Archive for February, 2021

Feb 26 2021

Pacific Sardine Landings May Shift North as Ocean Warms, New Projections Show

Pacific sardines are a small but sometimes numerous fish closely intertwined with California’s fishing history. A new study linking climate change and the northern sardine stock fishery shows that they may shift north along the West Coast as the ocean warms.

A climate-driven northward shift by sardines could cause a decline in landings of the northern sardine stock by 20 to 50 percent in the next 60 years. These changes would affect historic California fishing ports such as San Pedro and Moss Landing, according to the new research published in Fisheries Oceanography. The study did not examine whether southern sardine stock would also shift northward, potentially offsetting this decline in landings. In turn, landings at northern port cities such as Astoria, Oregon, and Westport, Washington, are projected to benefit.

Researchers examined three possible “climate futures.” The warmest had the most pessimistic outcomes, with total sardine landings in all West Coast states declining 20 percent by 2080.

▸ Extracted information
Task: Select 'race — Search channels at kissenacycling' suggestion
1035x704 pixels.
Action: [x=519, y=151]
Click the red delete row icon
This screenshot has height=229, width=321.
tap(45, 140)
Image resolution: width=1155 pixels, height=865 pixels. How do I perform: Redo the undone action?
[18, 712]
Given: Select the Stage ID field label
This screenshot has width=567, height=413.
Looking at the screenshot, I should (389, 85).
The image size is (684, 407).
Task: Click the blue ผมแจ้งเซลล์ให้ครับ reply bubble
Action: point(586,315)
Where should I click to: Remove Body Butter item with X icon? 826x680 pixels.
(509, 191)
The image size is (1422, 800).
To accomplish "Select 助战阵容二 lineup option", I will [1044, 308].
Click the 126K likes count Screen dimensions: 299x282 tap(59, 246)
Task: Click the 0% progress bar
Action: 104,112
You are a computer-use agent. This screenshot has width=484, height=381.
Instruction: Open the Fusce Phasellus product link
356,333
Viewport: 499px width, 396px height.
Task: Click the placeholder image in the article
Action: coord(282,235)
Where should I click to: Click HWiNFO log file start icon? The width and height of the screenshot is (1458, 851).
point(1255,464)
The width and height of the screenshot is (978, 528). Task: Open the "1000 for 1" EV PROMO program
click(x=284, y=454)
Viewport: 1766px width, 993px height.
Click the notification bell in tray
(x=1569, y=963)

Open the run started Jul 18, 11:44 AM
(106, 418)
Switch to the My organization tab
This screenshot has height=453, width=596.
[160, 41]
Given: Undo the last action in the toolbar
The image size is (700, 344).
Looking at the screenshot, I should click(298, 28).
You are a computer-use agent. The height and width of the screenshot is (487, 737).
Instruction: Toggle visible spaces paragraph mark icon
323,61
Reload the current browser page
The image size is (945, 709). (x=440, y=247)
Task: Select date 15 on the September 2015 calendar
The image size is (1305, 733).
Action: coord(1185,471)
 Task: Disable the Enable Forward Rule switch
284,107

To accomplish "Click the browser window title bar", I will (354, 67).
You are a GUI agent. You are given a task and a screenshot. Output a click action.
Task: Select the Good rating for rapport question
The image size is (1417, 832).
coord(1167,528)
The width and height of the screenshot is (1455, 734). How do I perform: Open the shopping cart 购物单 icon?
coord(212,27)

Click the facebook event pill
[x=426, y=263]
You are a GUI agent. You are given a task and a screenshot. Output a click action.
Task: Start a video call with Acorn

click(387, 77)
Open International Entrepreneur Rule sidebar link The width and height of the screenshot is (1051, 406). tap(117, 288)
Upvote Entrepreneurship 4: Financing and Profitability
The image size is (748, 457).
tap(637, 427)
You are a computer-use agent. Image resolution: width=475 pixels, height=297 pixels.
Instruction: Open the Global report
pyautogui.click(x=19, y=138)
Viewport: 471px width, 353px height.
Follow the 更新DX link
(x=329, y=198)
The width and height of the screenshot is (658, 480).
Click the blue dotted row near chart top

▸ Stated exercise 1
According to the sardine article, by how much could landings of the northern sardine stock decline over the next 60 years?
▸ Stated exercise 2
Name every port city mentioned in the sardine article.
▸ Stated exercise 3
Quote the stretch of the sardine article from "A climate-driven northward" through "projected to benefit.".
The data come from a source separate from the sardine article.

▸ Finished answer 1
By 20 to 50 percent.

▸ Finished answer 2
San Pedro, Moss Landing, Astoria (Oregon), Westport (Washington)

▸ Finished answer 3
A climate-driven northward shift by sardines could cause a decline in landings of the northern sardine stock by 20 to 50 percent in the next 60 years. These changes would affect historic California fishing ports such as San Pedro and Moss Landing, according to the new research published in Fisheries Oceanography. The study did not examine whether southern sardine stock would also shift northward, potentially offsetting this decline in landings. In turn, landings at northern port cities such as Astoria, Oregon, and Westport, Washington, are projected to benefit.